■ **Problem description**: Pictures are to be omitted. Output only the lines from the one containing "Given: Click the" through the end of the data, word for word.

*** Opening of Recorded data ***

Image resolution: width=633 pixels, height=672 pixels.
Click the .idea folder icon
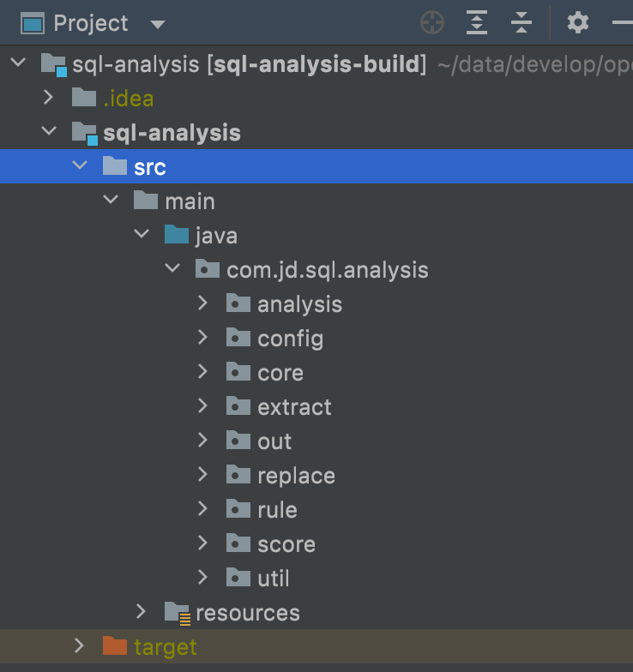click(84, 98)
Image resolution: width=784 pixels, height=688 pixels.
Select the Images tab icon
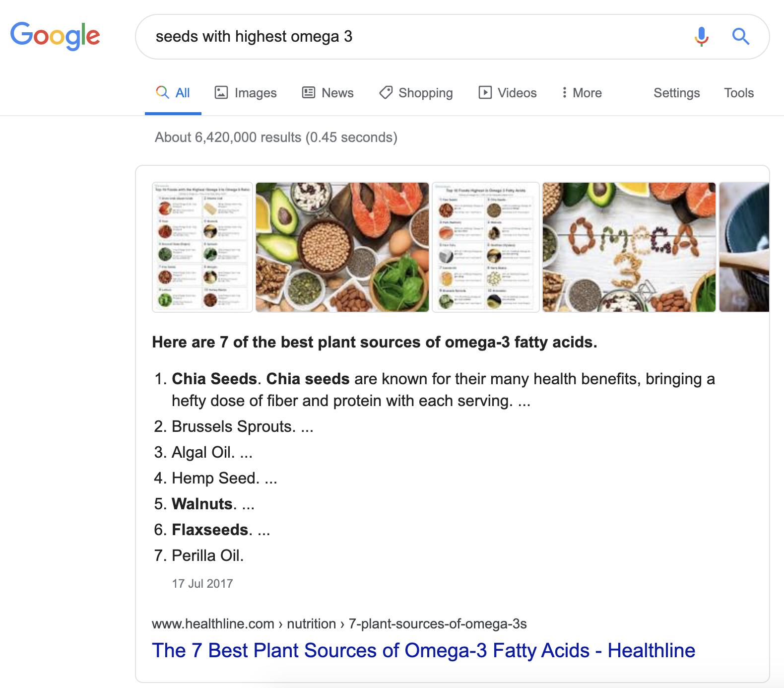[222, 92]
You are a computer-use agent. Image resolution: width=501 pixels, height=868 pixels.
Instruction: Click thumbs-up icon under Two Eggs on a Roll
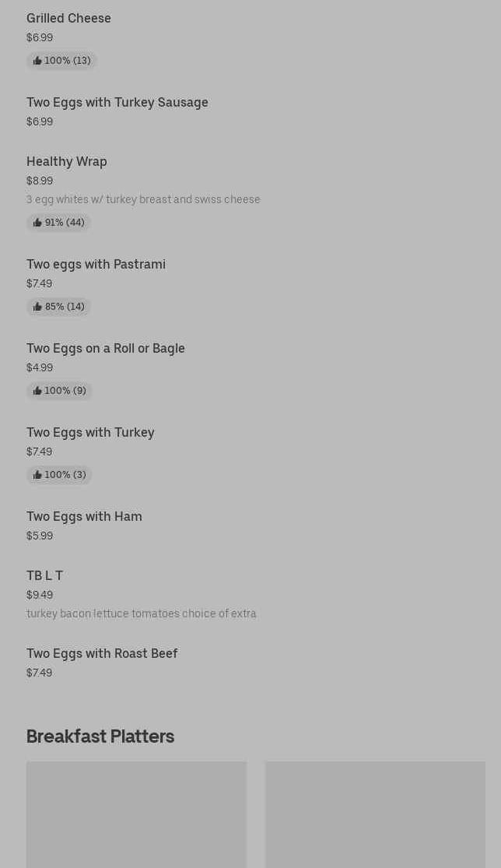37,391
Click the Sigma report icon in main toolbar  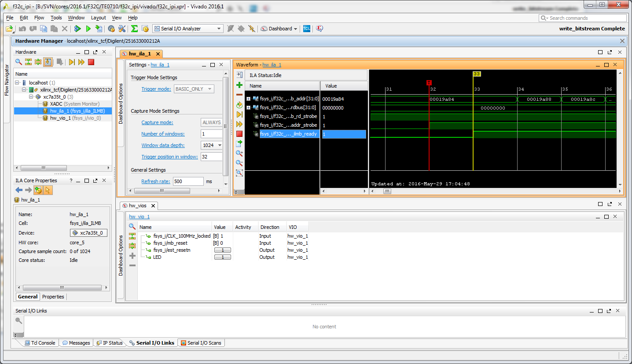(x=135, y=29)
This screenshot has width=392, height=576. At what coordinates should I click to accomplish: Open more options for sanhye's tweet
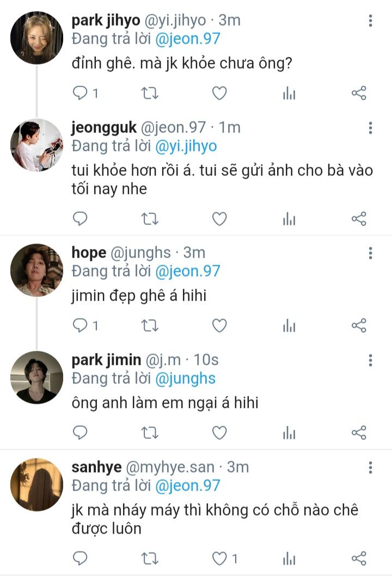coord(370,468)
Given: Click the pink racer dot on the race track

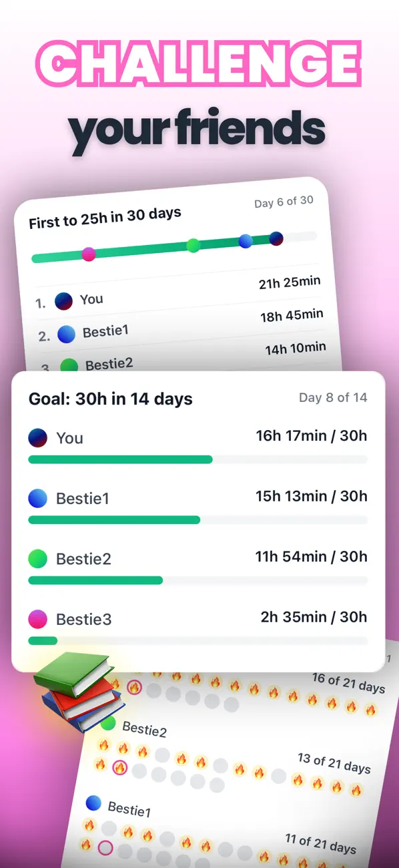Looking at the screenshot, I should [89, 254].
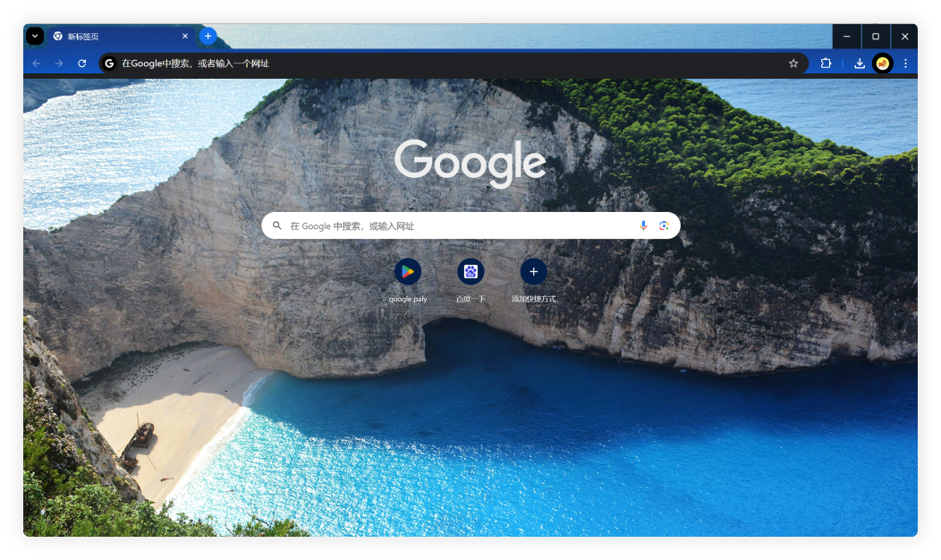Open the Downloads icon in toolbar
The height and width of the screenshot is (560, 941).
click(860, 64)
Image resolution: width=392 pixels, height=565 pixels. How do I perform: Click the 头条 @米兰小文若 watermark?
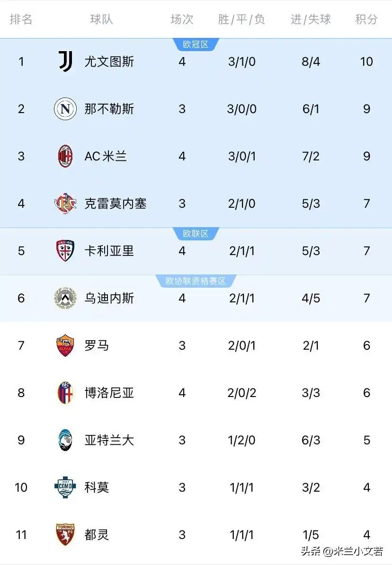342,551
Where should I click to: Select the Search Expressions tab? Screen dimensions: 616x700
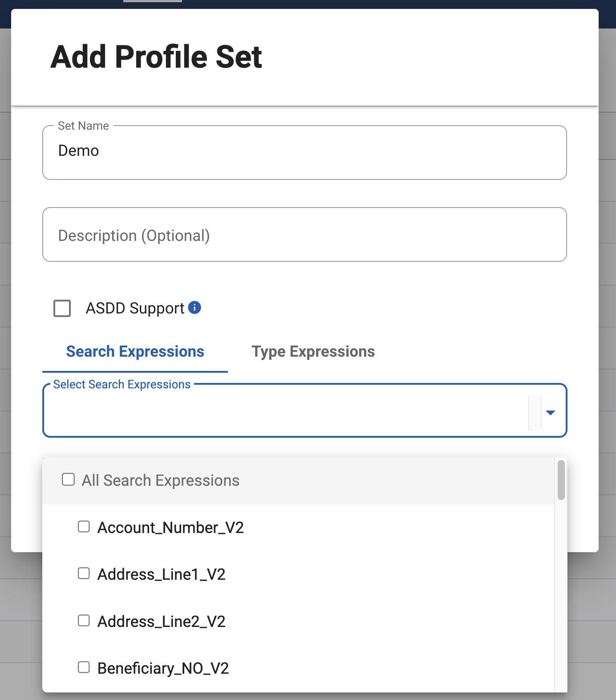(135, 352)
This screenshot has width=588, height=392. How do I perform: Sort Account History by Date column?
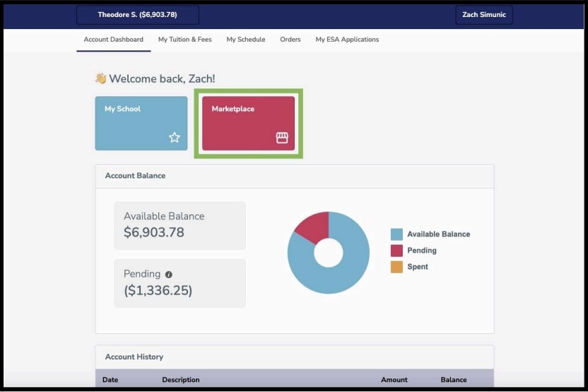(110, 380)
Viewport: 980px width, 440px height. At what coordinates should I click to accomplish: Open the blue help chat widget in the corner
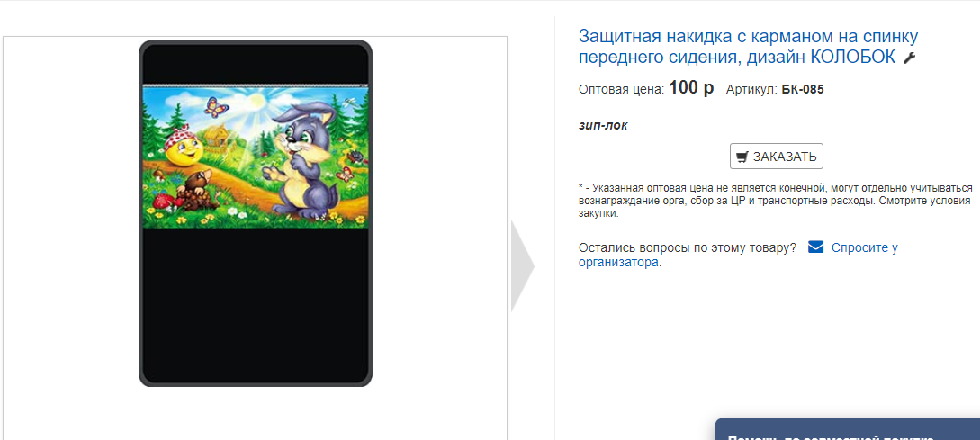click(848, 430)

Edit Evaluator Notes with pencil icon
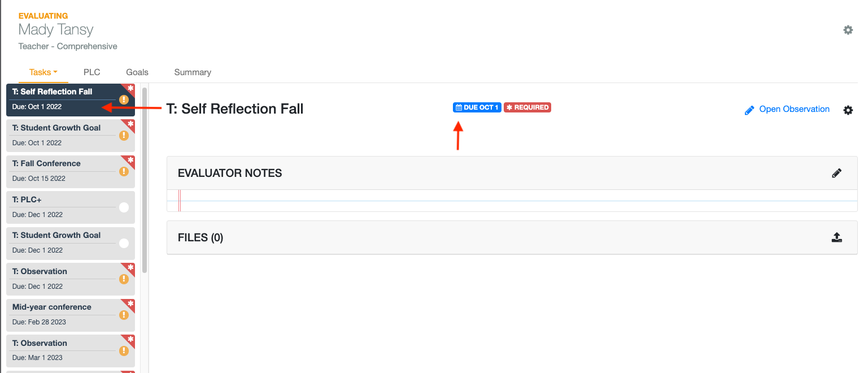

*** Close of Recorded data ***

■ **Output of the exercise**:
Given: Click the pink racer dot on the race track

Looking at the screenshot, I should [89, 254].
Open the Downloads icon in toolbar
The height and width of the screenshot is (560, 941).
click(860, 64)
Image resolution: width=392 pixels, height=565 pixels. How do I perform: Click the 头条 @米兰小文若 watermark?
342,551
Where should I click to: Select the Search Expressions tab? Screen dimensions: 616x700
(135, 352)
This screenshot has width=588, height=392. How do I perform: Sort Account History by Date column?
(110, 380)
Viewport: 980px width, 440px height. At what coordinates should I click to accomplish: Open the blue help chat widget in the corner
click(848, 430)

Edit Evaluator Notes with pencil icon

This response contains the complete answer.